Aiming at understanding N2O formation in a low-temperature SCR process, mechanistic studies regarding the synergistic removal of NO and inhibition of N2O formation by the addition of Ce and V into MnOx/Ti based catalysts prepared by the sol-gel method were conducted and analyzed by various techniques, including BET, XRD, XPS, NH3-TPD, and FTIR. The results show that the addition of Ce raises the NO conversion efficiency and shifts the high performance region toward the low temperature range, while the addition of V generates less N2O. As an optimal formula, Mn(0.4)Ce(0.1)V(0.01)/Ti ensures a high NO conversion efficiency and low N2O formation. N2O mainly originates from (1) the direct oxidation of NH3 with O2 and (2) the reaction of NO and adsorbed NH3 in the low-temperature SCR process. The latter plays a dominant role at temperatures below 240°C. The strong redox properties on the MnOx/Ti catalyst surface result in a high NO conversion efficiency and generates numerous NH(ads) species that cause N2O formation. The slight addition of V promotes the formation of acid by bringing Lewis acid sites to the catalyst surface and effectively restricts N2O formation.

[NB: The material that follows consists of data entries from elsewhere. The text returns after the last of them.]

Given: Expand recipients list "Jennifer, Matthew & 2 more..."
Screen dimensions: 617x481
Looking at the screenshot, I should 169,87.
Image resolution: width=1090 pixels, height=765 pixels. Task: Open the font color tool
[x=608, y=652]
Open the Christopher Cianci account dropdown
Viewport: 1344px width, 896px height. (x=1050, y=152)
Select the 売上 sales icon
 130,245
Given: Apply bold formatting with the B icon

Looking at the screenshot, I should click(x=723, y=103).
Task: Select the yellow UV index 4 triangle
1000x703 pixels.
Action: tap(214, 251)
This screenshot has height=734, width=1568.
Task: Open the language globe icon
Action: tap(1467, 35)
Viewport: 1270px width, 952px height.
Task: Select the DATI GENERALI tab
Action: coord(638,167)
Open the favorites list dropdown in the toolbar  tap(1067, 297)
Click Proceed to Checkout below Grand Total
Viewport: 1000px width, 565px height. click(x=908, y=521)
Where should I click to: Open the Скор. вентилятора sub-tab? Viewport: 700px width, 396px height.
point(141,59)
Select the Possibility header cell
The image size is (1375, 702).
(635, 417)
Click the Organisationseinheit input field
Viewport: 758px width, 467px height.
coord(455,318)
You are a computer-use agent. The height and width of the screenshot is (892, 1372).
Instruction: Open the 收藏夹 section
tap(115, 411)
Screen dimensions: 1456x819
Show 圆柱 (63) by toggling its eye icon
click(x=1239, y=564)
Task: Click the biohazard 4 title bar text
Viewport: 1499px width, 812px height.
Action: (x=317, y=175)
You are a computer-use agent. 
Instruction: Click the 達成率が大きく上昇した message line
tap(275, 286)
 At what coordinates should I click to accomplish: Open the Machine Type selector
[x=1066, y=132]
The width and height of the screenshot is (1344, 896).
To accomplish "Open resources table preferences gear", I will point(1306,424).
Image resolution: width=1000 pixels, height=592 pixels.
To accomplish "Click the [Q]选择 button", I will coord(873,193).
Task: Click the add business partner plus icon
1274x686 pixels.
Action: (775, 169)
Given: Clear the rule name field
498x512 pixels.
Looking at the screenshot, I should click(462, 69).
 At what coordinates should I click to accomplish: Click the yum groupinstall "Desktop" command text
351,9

Lewis acid sites have a positive function in maintaining a high NO conversion and inhibiting N2O formation compared to Brønsted acid sites. In addition, the well-dispersed V on the surface of Mn(0.4)Ce(0.1)V(0.01)/Ti results in improved textural properties, more lattice oxygen and less labile oxygen, as well as comparable Mn4+/Mn3+, which also improves the catalyst performance at low temperature.